どうして息子が死ななければならなかったのか。秋葉原無差別殺傷事件から1年半余り。大学生の長男=当時(19)=を奪われた男性(55)は「真相を知りたい」との思いを胸に、28日の初公判を迎えた。
あの日、事件を知らされ、現場付近へ駆け付けると、いつも通り自宅から送り出した長男が仮設の遺体安置所で横たわっていた。
友人と歩いていたところを加藤智大被告(27)のトラックにはねられた。夢だと信じたかったが、司法解剖後に帰宅した亡きがらを見て、長男の死を実感。

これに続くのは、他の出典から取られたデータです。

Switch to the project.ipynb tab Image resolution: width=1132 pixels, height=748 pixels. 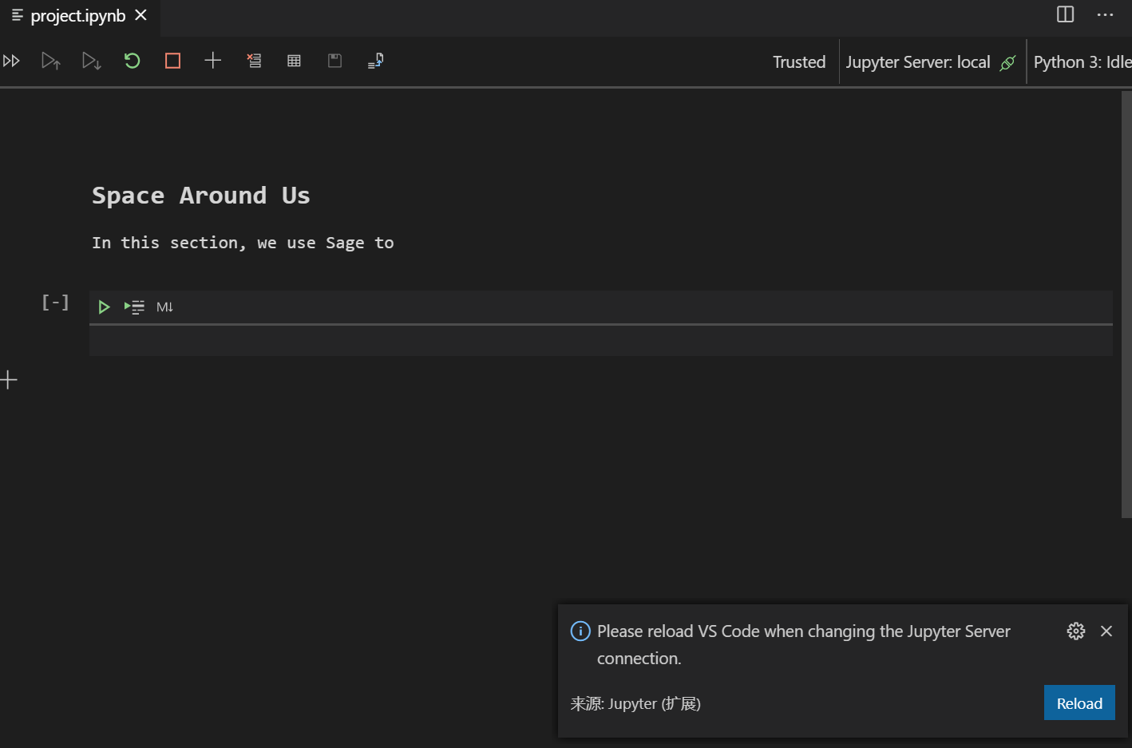point(77,15)

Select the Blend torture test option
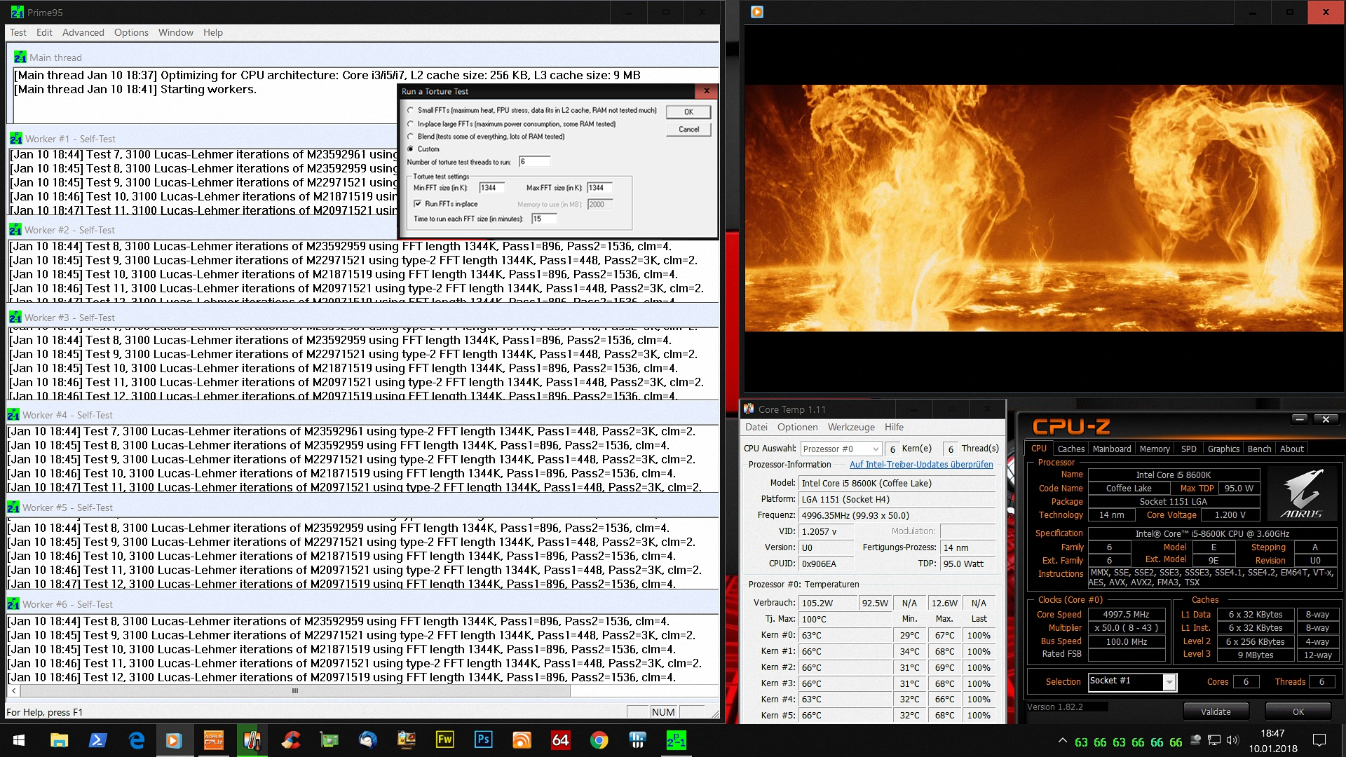[x=411, y=137]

冷たくなった体を抱きしめ、涙が止まらなかった。
自宅にはたびたび同級生らが訪れ、思い出を語ってくれた。昨年1月には、長男が出席するはずだった成人式にも参加。「夢や未来を奪われて無念だっただろう」と心情を思いやった。
昨年11月、加藤被告から手紙が届いた。その時は読む気になれず、約1カ月後に目を通すと、謝罪する一方で「事件のことはよく覚えていない」と記されていた。怒りがよみがえった。男性は「死刑にしてほしいのは当然だが、多くの人を苦しめた事件をなぜ起こしたのか、本人の口から聞きたい」と、公判の傍聴を続けるつもりだ。